118. libre et fragile

Palymbrosia se terminera d'ici quelques jours pour laisser sa place au retour du Love and Writing Project, Tome 2. Pour laisser la plus grande place à l'amour. Et à l'écriture. Et parce que je.

N'ai jamais été aussi seule de toute ma vie. Pas malheureuse, seule, libre et fragile. Entendu hier quelqu'un dire quelque chose comme « si t'es pas seul, t'es pas un écrivain ». Je sais ça depuis si longtemps, mais de l'entendre sortir de cette bouche-là m'a fait sursauter légèrement.
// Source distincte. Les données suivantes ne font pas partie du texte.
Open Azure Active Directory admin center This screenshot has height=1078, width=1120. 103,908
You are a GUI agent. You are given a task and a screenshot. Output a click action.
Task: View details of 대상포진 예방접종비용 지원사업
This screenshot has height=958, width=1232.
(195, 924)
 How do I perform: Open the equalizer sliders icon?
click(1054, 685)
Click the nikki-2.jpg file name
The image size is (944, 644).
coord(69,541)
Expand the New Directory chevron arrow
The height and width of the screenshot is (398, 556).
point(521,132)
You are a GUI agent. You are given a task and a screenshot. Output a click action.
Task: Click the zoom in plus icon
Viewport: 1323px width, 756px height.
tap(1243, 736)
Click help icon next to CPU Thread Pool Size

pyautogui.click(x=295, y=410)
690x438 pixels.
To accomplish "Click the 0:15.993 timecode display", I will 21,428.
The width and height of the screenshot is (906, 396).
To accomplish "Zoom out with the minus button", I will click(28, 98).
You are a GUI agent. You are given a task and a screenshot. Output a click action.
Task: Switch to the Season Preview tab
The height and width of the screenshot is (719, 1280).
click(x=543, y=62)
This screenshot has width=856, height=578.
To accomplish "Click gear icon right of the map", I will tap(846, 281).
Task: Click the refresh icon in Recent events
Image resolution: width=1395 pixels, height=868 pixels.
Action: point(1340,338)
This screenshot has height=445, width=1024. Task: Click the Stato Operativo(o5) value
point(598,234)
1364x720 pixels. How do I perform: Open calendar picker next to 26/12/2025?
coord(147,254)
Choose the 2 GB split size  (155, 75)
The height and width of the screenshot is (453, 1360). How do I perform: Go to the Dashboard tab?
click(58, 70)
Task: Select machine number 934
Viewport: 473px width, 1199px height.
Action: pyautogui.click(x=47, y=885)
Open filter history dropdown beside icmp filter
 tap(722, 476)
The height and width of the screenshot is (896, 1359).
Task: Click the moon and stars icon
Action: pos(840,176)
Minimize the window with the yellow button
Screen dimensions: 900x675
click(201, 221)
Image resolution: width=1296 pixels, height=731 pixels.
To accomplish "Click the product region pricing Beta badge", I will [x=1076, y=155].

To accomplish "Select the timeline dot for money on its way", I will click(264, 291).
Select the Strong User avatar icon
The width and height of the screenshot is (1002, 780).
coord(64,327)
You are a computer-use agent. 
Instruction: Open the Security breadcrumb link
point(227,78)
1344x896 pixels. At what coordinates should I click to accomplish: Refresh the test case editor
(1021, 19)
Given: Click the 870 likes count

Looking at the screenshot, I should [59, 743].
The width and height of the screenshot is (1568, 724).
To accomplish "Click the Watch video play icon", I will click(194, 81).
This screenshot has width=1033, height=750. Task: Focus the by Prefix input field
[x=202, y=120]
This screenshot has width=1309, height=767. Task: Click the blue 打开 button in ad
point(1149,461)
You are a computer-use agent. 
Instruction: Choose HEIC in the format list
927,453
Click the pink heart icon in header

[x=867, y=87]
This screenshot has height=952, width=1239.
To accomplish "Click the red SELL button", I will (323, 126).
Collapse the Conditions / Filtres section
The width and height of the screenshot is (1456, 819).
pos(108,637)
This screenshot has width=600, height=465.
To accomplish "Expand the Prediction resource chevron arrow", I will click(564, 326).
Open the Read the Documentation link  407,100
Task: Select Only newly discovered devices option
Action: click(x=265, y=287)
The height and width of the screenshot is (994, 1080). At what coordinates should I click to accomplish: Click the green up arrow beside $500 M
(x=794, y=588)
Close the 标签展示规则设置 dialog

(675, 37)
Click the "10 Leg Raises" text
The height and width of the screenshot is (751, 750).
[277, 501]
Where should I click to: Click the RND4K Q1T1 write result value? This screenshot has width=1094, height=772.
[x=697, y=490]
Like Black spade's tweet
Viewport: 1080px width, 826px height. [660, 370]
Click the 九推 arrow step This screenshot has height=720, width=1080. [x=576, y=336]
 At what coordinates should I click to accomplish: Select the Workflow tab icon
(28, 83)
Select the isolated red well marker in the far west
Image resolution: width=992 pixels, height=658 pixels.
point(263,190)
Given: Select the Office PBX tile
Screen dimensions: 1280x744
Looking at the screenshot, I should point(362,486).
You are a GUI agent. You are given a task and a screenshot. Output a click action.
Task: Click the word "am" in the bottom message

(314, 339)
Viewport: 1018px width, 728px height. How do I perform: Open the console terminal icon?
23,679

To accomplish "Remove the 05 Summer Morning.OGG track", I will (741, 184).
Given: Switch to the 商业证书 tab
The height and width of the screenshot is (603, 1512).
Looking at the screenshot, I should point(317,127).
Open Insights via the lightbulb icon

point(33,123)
Je regarde déjà Montréal avec d'autres yeux, neufs, et la ville me paraît plus belle. Courtisane. Et je déménagerai fin octobre, la date et toutes les modalités sont fixées, je suis venue à bout de tout cela au cours de la journée. Mal de gorge. Et tant de choses à prendre soin de - en attendant, ici. C'est difficile parce que je vis déjà là-bas, par l'intérieur. Je fais des tas de choses qui ne servent à rien, des plans de chacune des pièces, des agrandissements du terrain, et de la serre à construire ou peut-être une longue véranda sur le devant, face au fleuve. Et une liste des arbres, fleurs et plantes qui repousseront autour de la maison toute blanche recouverte de bardeaux en cèdre le printemps prochain : asperges, fraises, lilas, cèdre, érables, mélèzes, pommiers, pruniers, vignes, ciboulette, menthe, thym, tulipes et autres fleurs à bulble, il y a même un olivier et je me demande bien comment il a fait pour arriver là, de la rhubarbe, menthe, lavande, ciboulette, coriandre, des cerises à grappe, des roses trémières et j'en oublie. Ne pas oublier de commander le bois de chauffage. Demain. Et de remettre sur le métier mon Love and Writing Project, ça presse.